*WORK TO BE COMPLETED*
The records below hold pictures; please leave those out and retype the rest exactly.
(EXTRACTED RECORDS Opens)
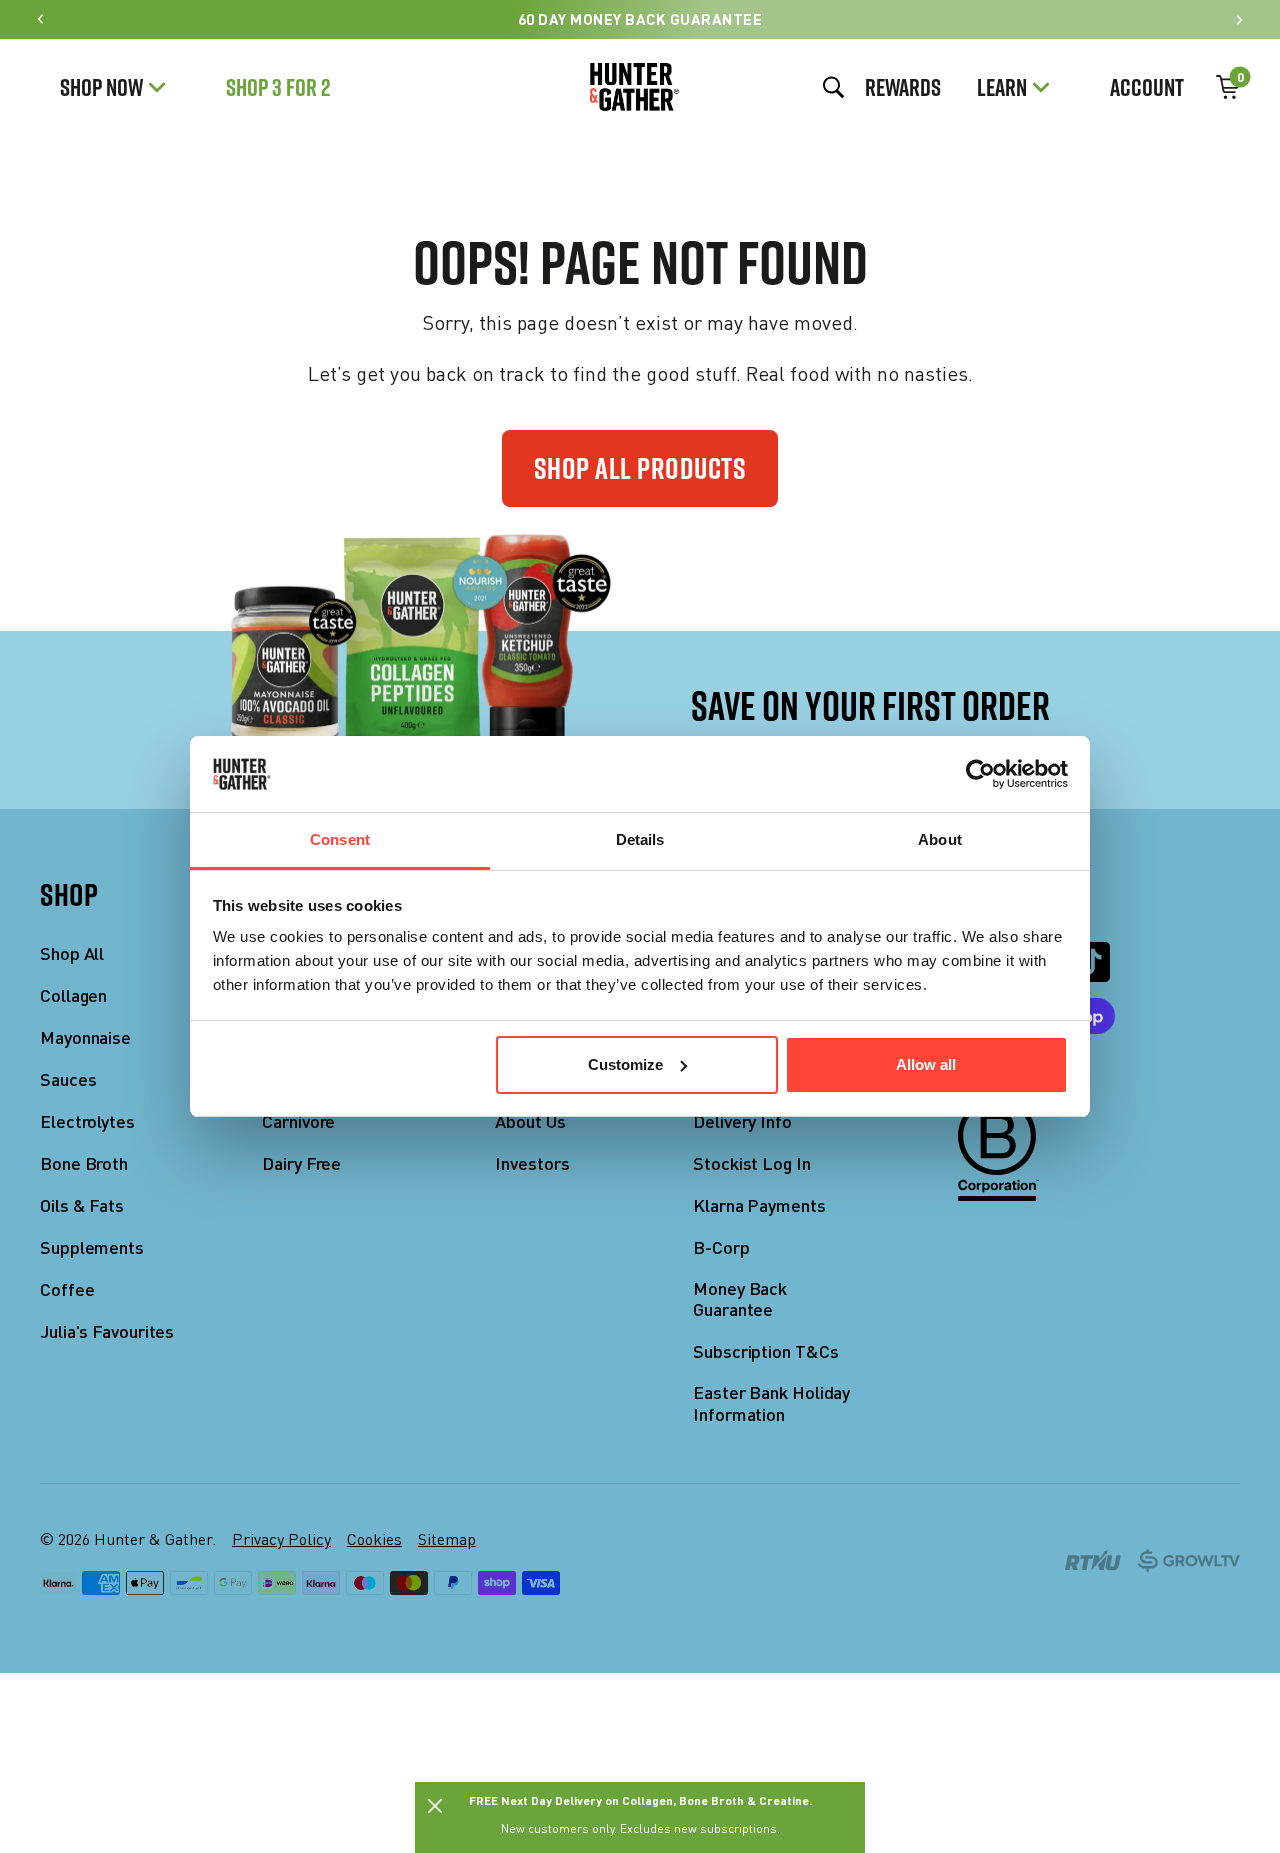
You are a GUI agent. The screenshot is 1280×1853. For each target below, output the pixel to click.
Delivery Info (742, 1121)
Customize (625, 1064)
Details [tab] (640, 839)
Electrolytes (87, 1121)
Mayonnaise (85, 1037)
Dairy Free (301, 1163)
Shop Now (101, 87)
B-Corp (721, 1247)
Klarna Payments (759, 1205)
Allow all (926, 1064)
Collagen (73, 995)
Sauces (68, 1079)
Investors (532, 1163)
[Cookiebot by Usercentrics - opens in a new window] (980, 774)
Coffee (67, 1289)
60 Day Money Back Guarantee (640, 19)
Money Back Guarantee (740, 1299)
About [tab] (940, 839)
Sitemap (447, 1539)
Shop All (72, 953)
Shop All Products (640, 468)
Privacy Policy (281, 1539)
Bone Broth (84, 1163)
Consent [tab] (340, 839)
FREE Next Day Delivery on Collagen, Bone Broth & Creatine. (640, 1800)
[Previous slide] (41, 19)
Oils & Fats (82, 1205)
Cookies (374, 1539)
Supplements (92, 1247)
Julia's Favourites (107, 1331)
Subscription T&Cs (765, 1351)
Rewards (903, 87)
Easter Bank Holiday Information (771, 1403)
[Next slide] (1239, 19)
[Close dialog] (435, 1806)
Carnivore (298, 1121)
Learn (1002, 87)
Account (1147, 87)
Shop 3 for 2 (278, 87)
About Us (530, 1121)
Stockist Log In (752, 1163)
(EXTRACTED RECORDS Closes)
*RESPONSE TO THIS EXERCISE*
You are a GUI agent. The screenshot is 1280×1853. For each target below, output the pixel to click.
Delivery Info (742, 1121)
Customize (625, 1064)
Details [tab] (640, 839)
Electrolytes (87, 1121)
Mayonnaise (85, 1037)
Dairy Free (301, 1163)
Shop Now (101, 87)
B-Corp (721, 1247)
Klarna Payments (759, 1205)
Allow all (926, 1064)
Collagen (73, 995)
Sauces (68, 1079)
Investors (532, 1163)
[Cookiebot by Usercentrics - opens in a new window] (980, 774)
Coffee (67, 1289)
60 Day Money Back Guarantee (640, 19)
Money Back Guarantee (740, 1299)
About [tab] (940, 839)
Sitemap (447, 1539)
Shop All (72, 953)
Shop All Products (640, 468)
Privacy Policy (281, 1539)
Bone Broth (84, 1163)
Consent [tab] (340, 839)
FREE Next Day Delivery on Collagen, Bone Broth & Creatine. (640, 1800)
[Previous slide] (41, 19)
Oils & Fats (82, 1205)
Cookies (374, 1539)
Supplements (92, 1247)
Julia's Favourites (107, 1331)
Subscription T&Cs (765, 1351)
Rewards (903, 87)
Easter Bank Holiday Information (771, 1403)
[Next slide] (1239, 19)
[Close dialog] (435, 1806)
Carnivore (298, 1121)
Learn (1002, 87)
Account (1147, 87)
Shop 3 for 2 (278, 87)
About Us (530, 1121)
Stockist Log In (752, 1163)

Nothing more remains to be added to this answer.